The U.P. and Wisconsin once had a native population of cougars, earning a prominent mention in Laura Ingalls Wilder’s “Little House in the Big Woods,” set in northwestern Wisconsin in the 1870s.

But according to the Wisconsin DNR, the state’s last native mountain lion was killed in 1908. One last was taken legally in the Upper Peninsula in 1906.

Despite local reports that a breeding population lingered in the Upper Peninsula, no female cougars or cubs have been documented since the DNR began recording modern cougar sightings in the U.P.

This fits a pattern for the species, in that young males “disperse” after separating from their mother at about 15 months, driven to set out from where they were born to avoid clashing with their father or other mature males or mating with their mother or sisters.

White-tailed deer do much the same thing, with young bucks venturing from their home range in search of new territory. But with deer, dispersing might mean going to a neighboring county. With cougars, it’s more complicated.

The closest significant cougar population to Wisconsin and the Upper Peninsula is several states away, in the Black Hills of western South Dakota.

The cougar population in South Dakota for now hovers at about 300 but can fluctuate to as high as 500 or as low as the 260s, said Steve Griffin, a big game wildlife biologist with the South Dakota Department of Game, Fish and Parks.

The state does allow them to be hunted, with the aim of maintaining its mountain lion numbers at roughly 200 to 300, Griffin said. In 2020, about 58 cougars were taken in the Black Hills, along with 10 from the prairie areas where the cats are more sparse.

The Black Hills cougars are thought to have spread from Wyoming, reestablished in South Dakota in only the past few decades, Griffin said. In turn, it likely has led to a small breeding population in northwestern Nebraska.

Young male cougars seem “programmed” to leave their natal area, Griffin said. From South Dakota, it might roam to Wyoming, Montana, Canada, Nebraska, even Missouri and Oklahoma.

Obviously, some have headed east and ended up in Minnesota, Wisconsin, the Upper Peninsula — one even was struck and killed by a car in Connecticut in June 2011, 1,500 miles from the Black Hills, nearly double the previous known distance traveled by a mountain lion.

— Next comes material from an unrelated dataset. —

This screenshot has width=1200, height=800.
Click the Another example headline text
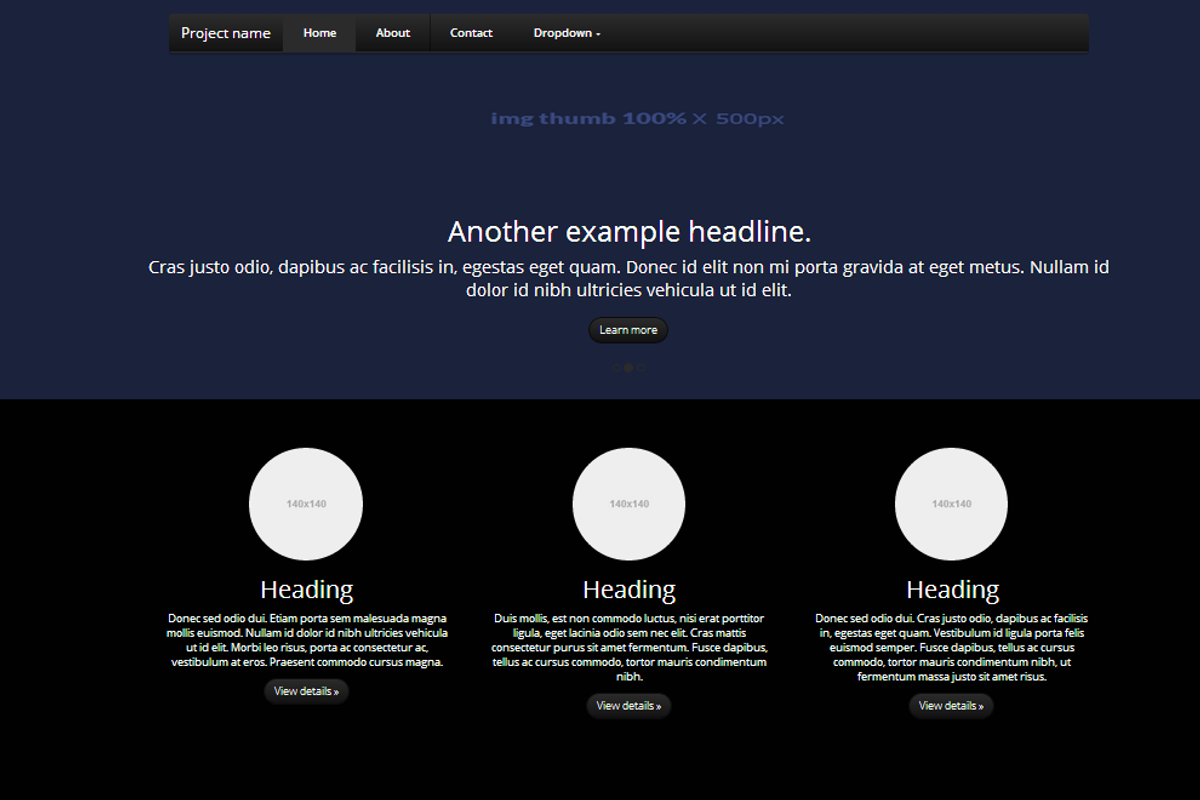pos(628,231)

But of the females that biologists collared and tracked from South Dakota, all eventually returned to within roughly 50 miles of where they had been born, Griffin said.

So it seems unlikely a female cougar would cross Minnesota — which for now has not documented mountain lions reproducing in the state — to become established in Wisconsin and the U.P.

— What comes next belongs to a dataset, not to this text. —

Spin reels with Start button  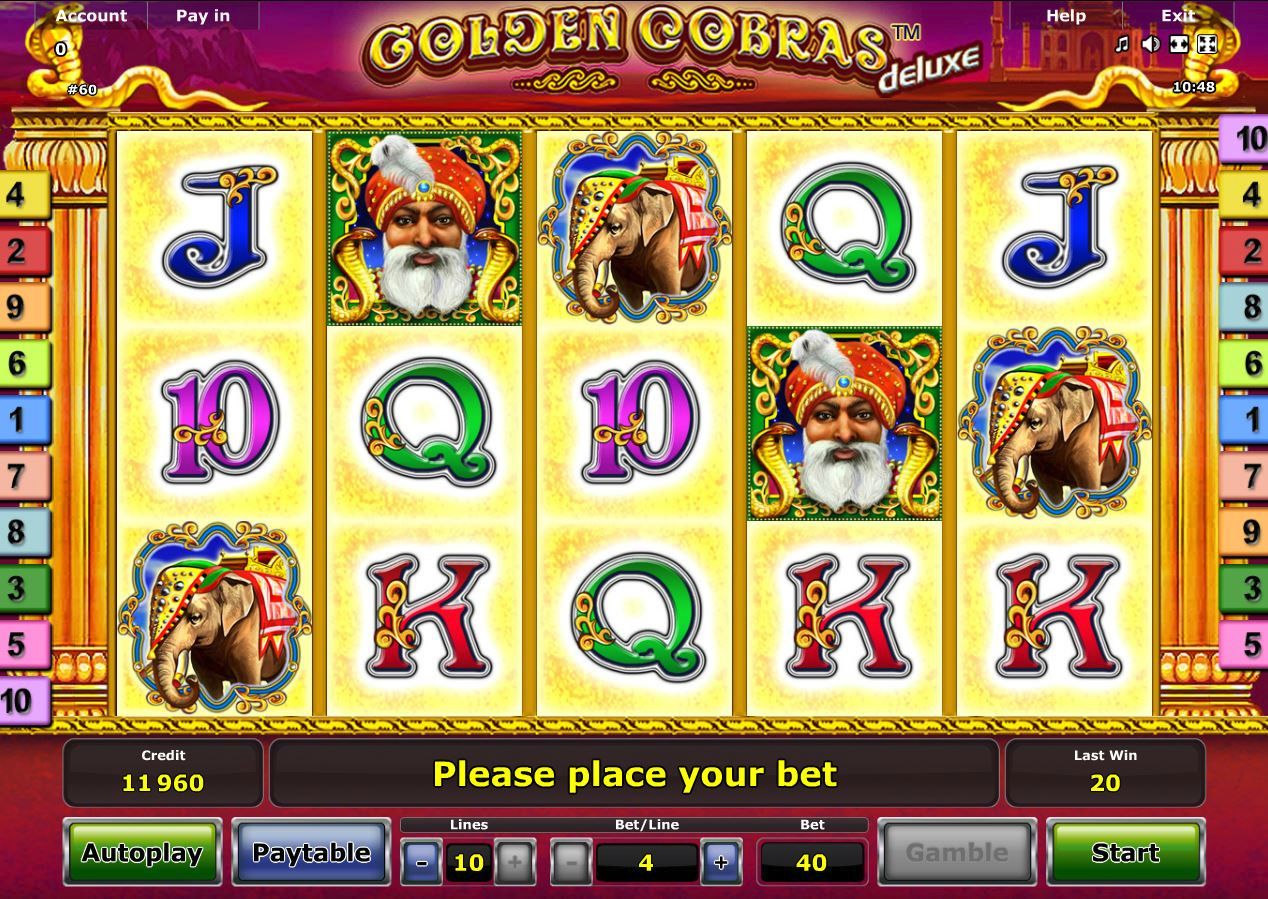(x=1125, y=853)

Considering the distance, Griffin said, “the chances of that happening are slim to none … but never say never.”

So for the dispersing male cougars headed east, arriving in the U.P. can result in a long and futile search for a female. A young male looking to establish a home territory might find the Upper Peninsula inviting but ultimately lonely.

The region becomes a dead end for these roaming young male cougars, Norton said. Crossing either U.P. bridge to continue east or north would be daunting for a wild animal, and the only other potential opportunity would be when the lakes are iced in.

“I think the U.P. is kind of a funnel,” Norton said. “It’s easy to get into, not easy to get through.”

So what happens to these roaming bachelor cougars once they reach that barrier to pressing on east? It’s unclear, but they don’t seem to be setting up permanently in the Upper Peninsula. Norton noted none of the sites where a trail camera recorded the cat has ever captured a second image.

Since the cougars lack strong identifying marks for telling individuals apart, it can’t be determined whether any of these cats even remain in the region through multiple years, Norton said.

But they appear to keep moving, perhaps eventually heading back west. Several young males radio-collared in South Dakota that dispersed east came back, though none were known to have traveled as far as the Upper Peninsula, Griffin said.

So for now, cougars in the Upper Peninsula are short-term residents until a female makes that 900-plus-mile journey to give the males a reason to stay.